[WORK TO BE COMPLETED]
What is needed is the number of lines below that contain the word "beside", with no other output.
--------
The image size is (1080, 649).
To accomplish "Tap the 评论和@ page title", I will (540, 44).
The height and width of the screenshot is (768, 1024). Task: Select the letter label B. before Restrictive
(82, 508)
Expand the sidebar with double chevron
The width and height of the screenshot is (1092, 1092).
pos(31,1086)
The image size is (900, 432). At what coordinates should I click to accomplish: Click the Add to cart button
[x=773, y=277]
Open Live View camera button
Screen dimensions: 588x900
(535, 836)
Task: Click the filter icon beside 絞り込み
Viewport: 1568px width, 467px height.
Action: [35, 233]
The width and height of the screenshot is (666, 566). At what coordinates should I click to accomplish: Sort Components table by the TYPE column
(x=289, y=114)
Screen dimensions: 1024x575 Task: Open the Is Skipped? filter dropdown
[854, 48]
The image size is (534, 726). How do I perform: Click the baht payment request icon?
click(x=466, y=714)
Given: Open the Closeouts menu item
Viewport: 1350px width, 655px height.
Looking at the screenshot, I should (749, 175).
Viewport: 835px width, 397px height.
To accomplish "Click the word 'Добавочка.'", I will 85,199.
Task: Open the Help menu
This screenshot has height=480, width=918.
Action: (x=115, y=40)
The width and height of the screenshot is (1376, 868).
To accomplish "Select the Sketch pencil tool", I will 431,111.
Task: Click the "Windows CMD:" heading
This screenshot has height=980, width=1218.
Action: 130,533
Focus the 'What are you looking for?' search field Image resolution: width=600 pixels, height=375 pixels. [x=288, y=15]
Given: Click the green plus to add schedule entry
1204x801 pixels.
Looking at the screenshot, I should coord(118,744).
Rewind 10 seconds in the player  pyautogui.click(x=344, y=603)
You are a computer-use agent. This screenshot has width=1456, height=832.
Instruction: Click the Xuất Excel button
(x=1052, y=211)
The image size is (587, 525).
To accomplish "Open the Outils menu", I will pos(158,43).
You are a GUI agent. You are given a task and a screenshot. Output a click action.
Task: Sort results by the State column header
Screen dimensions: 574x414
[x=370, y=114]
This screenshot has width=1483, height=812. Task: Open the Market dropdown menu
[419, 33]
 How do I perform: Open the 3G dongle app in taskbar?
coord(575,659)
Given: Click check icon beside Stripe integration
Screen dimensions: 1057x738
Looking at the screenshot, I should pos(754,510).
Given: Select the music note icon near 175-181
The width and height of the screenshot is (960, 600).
--------
[OUTPUT]
2